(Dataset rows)
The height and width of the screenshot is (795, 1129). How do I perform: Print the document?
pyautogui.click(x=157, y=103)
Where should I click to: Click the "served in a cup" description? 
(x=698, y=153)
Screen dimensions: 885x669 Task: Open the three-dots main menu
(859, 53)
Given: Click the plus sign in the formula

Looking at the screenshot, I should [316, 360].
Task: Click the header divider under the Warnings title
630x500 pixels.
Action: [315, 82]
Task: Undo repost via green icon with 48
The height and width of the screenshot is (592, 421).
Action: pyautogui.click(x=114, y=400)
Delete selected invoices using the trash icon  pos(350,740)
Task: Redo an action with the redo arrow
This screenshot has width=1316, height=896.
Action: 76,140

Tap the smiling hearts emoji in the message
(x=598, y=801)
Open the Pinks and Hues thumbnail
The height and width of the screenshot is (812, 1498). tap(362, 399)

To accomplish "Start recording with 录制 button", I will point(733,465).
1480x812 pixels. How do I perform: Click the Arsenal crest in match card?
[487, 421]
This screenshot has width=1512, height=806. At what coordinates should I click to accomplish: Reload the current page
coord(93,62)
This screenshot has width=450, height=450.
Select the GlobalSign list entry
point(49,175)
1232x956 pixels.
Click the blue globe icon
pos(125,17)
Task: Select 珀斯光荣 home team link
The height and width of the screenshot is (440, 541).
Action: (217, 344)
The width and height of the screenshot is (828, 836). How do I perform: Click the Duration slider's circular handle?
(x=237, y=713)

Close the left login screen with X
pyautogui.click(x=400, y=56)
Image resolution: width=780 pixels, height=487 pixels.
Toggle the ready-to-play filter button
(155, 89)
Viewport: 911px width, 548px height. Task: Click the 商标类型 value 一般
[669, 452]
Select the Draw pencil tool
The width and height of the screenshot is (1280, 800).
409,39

§ WRITTEN TASK
Please update the records, starting at the first line and ending at the line containing "(x=698, y=153)", so that "cup" becomes "bowl" with everything else unchanged. Return only those lines.

§ OUTPUT BELOW
The height and width of the screenshot is (795, 1129). How do I perform: Print the document?
pyautogui.click(x=157, y=103)
Where should I click to: Click the "served in a bowl" description? 
(x=698, y=153)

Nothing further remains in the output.